本記事では、「素朴ツリー」の問題点と、より効率的な代替手法を紹介します。
素朴ツリーの構造
ツリー構造を表現するための典型的なテーブル設計。
CREATE TABLE categories (
id SERIAL PRIMARY KEY,
name TEXT NOT NULL,
parent_id INTEGER REFERENCES categories(id) -- 親カテゴリのID
);
データの例
id | name | parent_id |
---|---|---|
1 | 家電 | NULL |
2 | テレビ | 1 |
3 | 冷蔵庫 | 1 |
4 | 4Kテレビ | 2 |
このように、parent_id
を使ってツリー構造を表現する。
素朴ツリーの問題点
階層の深い検索が難しい
例えば、「家電」カテゴリ以下の全ての子カテゴリを取得したい場合、通常のSQLでは1回のクエリでは取得できない。
良くない方法(親→子を1段ずつ取得)
SELECT * FROM categories WHERE parent_id = 1; -- "家電" の子カテゴリ(テレビ, 冷蔵庫)

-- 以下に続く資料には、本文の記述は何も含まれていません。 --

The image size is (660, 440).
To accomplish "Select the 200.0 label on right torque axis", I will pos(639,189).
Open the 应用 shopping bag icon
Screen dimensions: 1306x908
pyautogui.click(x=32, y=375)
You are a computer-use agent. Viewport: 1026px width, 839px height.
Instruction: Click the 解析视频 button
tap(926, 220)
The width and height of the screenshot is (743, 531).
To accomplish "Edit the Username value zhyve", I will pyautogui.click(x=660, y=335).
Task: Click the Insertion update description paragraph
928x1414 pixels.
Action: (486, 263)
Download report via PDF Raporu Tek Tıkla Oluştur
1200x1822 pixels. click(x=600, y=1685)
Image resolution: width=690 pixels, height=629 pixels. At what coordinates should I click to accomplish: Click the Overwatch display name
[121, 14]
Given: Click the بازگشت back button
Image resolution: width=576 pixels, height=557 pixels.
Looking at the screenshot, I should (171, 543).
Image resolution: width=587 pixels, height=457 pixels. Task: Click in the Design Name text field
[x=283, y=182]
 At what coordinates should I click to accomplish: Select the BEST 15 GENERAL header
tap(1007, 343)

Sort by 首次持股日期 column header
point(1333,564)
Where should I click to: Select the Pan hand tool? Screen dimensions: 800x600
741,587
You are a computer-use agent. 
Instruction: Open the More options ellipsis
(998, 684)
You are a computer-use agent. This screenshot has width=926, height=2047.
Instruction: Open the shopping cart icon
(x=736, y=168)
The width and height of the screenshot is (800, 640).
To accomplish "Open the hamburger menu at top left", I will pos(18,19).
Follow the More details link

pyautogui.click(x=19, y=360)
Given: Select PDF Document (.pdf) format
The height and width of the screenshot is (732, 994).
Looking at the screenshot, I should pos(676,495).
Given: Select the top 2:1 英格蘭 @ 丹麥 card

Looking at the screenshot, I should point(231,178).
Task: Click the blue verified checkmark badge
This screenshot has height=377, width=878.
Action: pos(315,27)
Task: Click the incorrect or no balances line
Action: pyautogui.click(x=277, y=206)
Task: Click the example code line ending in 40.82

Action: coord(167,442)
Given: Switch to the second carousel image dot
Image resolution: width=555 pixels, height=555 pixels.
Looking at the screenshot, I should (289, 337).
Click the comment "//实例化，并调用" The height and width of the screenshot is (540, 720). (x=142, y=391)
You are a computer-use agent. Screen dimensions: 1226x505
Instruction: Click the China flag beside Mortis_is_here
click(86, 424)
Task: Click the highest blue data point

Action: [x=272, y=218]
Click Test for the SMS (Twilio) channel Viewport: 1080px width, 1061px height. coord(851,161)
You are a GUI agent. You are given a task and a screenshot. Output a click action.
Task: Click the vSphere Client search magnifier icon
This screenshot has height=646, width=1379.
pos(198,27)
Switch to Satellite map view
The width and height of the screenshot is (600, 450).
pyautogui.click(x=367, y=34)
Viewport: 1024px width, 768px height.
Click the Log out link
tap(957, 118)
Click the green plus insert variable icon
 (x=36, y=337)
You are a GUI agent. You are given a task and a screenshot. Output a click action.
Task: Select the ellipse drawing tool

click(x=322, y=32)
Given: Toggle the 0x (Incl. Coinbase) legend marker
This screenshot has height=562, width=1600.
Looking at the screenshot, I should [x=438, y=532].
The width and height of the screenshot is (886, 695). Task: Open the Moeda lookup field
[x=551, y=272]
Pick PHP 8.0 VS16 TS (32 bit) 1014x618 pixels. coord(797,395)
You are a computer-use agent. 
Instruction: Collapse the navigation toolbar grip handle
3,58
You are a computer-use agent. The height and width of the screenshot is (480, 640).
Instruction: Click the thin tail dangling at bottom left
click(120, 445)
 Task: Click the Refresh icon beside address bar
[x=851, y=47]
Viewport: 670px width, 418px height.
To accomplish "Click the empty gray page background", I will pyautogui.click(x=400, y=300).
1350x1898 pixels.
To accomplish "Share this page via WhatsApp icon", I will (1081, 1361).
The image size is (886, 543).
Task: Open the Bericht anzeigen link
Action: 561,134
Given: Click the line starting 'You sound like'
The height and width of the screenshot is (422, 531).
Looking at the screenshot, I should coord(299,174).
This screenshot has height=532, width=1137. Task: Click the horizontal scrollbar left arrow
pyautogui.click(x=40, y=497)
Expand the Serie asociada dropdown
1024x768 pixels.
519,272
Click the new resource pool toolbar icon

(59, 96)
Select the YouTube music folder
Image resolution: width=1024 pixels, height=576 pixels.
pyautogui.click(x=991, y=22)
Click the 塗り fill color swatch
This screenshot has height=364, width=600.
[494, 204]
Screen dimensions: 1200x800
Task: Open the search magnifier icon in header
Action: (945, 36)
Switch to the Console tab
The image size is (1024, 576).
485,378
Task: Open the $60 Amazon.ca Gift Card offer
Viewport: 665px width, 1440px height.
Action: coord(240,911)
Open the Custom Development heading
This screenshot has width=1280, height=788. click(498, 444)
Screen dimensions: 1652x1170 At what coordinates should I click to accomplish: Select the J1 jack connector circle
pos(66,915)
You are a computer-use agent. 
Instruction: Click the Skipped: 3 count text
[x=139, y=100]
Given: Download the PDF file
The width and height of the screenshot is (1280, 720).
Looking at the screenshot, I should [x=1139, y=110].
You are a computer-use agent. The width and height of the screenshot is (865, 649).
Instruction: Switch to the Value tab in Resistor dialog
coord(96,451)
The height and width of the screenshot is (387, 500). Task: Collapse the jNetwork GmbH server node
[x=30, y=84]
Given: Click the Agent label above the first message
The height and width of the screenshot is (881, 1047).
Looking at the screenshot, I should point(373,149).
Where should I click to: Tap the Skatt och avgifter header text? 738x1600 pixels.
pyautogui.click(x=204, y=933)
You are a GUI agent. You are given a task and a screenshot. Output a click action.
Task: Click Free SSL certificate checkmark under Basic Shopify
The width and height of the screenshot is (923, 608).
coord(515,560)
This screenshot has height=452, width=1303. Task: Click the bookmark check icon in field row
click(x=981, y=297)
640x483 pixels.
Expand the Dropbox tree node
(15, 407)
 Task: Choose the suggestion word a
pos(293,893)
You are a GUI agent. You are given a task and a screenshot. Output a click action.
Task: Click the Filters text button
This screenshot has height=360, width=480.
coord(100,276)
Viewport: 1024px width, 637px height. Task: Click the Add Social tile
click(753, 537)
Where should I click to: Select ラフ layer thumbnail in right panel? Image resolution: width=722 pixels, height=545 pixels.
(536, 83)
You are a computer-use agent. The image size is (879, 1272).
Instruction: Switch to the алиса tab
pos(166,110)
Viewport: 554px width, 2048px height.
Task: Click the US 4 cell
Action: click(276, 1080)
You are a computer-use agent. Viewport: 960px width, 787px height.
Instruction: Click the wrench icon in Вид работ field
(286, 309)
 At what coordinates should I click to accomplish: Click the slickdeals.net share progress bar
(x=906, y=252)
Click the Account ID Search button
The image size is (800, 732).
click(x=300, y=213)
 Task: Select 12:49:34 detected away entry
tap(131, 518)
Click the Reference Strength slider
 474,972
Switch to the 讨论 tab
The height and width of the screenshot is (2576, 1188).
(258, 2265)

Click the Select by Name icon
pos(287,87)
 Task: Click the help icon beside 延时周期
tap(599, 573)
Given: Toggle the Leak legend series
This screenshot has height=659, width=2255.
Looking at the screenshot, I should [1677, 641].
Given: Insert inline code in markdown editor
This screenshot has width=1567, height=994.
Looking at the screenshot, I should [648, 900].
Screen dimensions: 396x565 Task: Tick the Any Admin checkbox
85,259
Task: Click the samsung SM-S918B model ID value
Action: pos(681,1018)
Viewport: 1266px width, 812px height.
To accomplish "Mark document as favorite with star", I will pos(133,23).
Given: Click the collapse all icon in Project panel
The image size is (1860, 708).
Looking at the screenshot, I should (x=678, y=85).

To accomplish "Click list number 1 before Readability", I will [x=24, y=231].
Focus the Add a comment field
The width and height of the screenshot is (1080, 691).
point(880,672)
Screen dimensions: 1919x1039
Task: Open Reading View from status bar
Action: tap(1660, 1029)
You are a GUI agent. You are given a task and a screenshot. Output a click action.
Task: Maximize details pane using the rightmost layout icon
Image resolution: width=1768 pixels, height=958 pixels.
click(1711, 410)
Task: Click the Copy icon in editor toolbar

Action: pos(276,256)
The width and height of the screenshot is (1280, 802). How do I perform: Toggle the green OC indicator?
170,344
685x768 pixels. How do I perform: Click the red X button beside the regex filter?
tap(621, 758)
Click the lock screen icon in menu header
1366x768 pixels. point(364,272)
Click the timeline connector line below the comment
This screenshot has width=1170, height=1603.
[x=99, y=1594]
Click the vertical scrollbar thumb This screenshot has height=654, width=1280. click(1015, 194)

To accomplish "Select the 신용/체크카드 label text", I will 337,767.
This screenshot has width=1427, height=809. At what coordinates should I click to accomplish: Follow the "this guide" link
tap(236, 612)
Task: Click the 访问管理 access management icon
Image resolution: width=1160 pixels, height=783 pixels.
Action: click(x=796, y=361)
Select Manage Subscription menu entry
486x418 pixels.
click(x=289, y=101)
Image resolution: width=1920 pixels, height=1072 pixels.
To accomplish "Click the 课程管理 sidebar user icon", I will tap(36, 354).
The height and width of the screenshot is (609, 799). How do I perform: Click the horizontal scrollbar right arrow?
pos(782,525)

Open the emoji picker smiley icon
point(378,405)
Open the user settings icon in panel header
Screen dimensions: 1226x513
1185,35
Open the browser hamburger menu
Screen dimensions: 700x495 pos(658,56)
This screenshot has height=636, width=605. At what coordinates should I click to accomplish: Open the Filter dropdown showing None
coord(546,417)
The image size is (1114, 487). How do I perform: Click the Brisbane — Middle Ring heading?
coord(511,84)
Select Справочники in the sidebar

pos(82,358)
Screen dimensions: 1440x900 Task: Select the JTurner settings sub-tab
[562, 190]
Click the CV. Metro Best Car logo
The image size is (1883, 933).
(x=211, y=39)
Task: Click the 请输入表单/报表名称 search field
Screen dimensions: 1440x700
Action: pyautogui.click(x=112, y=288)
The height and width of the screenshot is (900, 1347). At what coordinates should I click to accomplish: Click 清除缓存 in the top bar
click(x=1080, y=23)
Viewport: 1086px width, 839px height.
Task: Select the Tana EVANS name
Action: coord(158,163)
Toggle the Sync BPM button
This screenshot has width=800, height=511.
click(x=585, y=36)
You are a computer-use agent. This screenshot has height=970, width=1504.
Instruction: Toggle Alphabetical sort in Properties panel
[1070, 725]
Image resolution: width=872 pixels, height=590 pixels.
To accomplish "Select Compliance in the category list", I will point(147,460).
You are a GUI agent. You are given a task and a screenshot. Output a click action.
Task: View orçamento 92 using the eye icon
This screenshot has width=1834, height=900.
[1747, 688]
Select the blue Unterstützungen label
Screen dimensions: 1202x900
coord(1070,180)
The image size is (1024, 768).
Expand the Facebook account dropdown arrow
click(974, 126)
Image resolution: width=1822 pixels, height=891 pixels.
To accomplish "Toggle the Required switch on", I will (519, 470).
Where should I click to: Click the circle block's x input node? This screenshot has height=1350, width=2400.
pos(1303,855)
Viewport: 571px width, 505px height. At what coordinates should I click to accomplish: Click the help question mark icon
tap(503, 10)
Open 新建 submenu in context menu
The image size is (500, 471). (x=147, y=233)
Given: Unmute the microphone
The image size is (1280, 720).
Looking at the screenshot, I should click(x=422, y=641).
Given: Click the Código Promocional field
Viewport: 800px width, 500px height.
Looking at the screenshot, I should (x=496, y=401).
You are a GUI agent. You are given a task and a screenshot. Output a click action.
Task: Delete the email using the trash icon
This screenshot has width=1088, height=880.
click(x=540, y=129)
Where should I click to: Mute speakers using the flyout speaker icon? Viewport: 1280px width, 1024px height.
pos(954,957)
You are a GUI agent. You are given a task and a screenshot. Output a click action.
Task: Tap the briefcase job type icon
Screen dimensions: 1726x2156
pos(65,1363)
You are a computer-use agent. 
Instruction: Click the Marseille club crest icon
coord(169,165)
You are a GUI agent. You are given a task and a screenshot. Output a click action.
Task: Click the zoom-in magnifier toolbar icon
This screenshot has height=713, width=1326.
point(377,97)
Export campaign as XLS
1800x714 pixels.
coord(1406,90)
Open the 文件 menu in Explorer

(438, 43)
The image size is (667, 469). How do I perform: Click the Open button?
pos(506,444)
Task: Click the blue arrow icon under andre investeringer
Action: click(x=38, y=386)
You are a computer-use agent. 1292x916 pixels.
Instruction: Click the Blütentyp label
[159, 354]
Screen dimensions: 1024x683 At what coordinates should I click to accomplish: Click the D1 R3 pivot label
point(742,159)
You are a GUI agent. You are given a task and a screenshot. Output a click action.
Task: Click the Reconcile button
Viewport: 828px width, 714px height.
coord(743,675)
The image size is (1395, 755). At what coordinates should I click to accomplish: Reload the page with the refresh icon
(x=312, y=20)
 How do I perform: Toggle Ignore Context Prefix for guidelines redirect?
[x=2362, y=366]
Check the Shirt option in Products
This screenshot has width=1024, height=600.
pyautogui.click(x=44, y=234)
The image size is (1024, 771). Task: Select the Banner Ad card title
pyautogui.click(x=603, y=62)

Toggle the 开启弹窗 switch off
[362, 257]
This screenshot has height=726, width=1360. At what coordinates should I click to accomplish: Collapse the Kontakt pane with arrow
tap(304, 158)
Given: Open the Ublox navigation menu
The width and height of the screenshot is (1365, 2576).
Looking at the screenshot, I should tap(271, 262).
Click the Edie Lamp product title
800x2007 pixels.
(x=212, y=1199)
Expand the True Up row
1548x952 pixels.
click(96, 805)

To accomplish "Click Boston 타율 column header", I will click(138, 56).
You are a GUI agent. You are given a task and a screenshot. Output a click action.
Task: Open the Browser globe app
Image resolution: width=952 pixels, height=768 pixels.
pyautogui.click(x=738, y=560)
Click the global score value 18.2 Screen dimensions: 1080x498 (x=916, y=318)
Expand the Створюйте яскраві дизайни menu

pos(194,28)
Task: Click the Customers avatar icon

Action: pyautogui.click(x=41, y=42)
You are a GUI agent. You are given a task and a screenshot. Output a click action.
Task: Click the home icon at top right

SELECT * FROM categories WHERE parent_id = 2; -- "テレビ" の子カテゴリ(4Kテレビ)
この方法では、ループを回して何度もクエリを発行しなければならず、パフォーマンスが悪い。
更新・削除が面倒
例えば、「テレビ」カテゴリを削除する場合、子カテゴリである「4Kテレビ」も削除しないと整合性が取れない。
良くない削除処理
DELETE FROM categories WHERE id = 2; -- "テレビ" を削除
DELETE FROM categories WHERE parent_id = 2; -- "4Kテレビ" も削除
この方法では、以下の問題が発生する。
- 子カテゴリの削除を手動で行う必要がある
- データの不整合が発生する可能性がある
- ツリーが深くなると削除処理が複雑になる
素朴ツリーの代替案
経路列挙モデル(Path Enumeration)
各ノードにツリーのパスを文字列として保存する方法。
CREATE TABLE categories (
id SERIAL PRIMARY KEY,
name TEXT NOT NULL,
path TEXT NOT NULL -- 例: "1/2/4"
);
例として、「4Kテレビ」の path
は "1/2/4"
となる。
この方法のメリットとデメリットは以下の通り。
メリット:
- SQLの
LIKE
を使って簡単にツリー全体を検索できる(例:LIKE '1/%'
で家電以下を取得可能)
デメリット:
-
path
を更新する際、すべての子ノードのpath
も更新しなければならない
閉包テーブルモデル(Closure Table)
すべての親子関係を別テーブルで管理する方法。
CREATE TABLE category_hierarchy (
ancestor INTEGER NOT NULL,
descendant INTEGER NOT NULL,
PRIMARY KEY (ancestor, descendant)
);
この方法のメリットとデメリットは以下の通り。
メリット:
- 階層の検索や削除が効率的
-
JOIN
を活用してツリー全体を簡単に検索できる
デメリット:
- 追加時に
category_hierarchy
に複数レコードを挿入する必要がある
まとめ
モデル | 特徴 | メリット | デメリット |
---|---|---|---|
素朴ツリー |
parent_id を使う |
シンプルで直感的 | 階層検索や削除が大変 |
経路列挙 |
path にツリー構造を保存 |
LIKE で検索しやすい |
更新時にpath を変更する必要がある |
閉包テーブル | 別テーブルで親子関係を管理 | 階層の検索・削除が簡単 | データ追加時に複数の挿入が必要 |
まとめ
小規模なデータなら素朴ツリーでも問題ないが、大規模なツリー構造を扱う場合は 経路列挙
や 閉包テーブル
を検討すべき。
データの用途に応じて適切な設計を選ぶことが重要。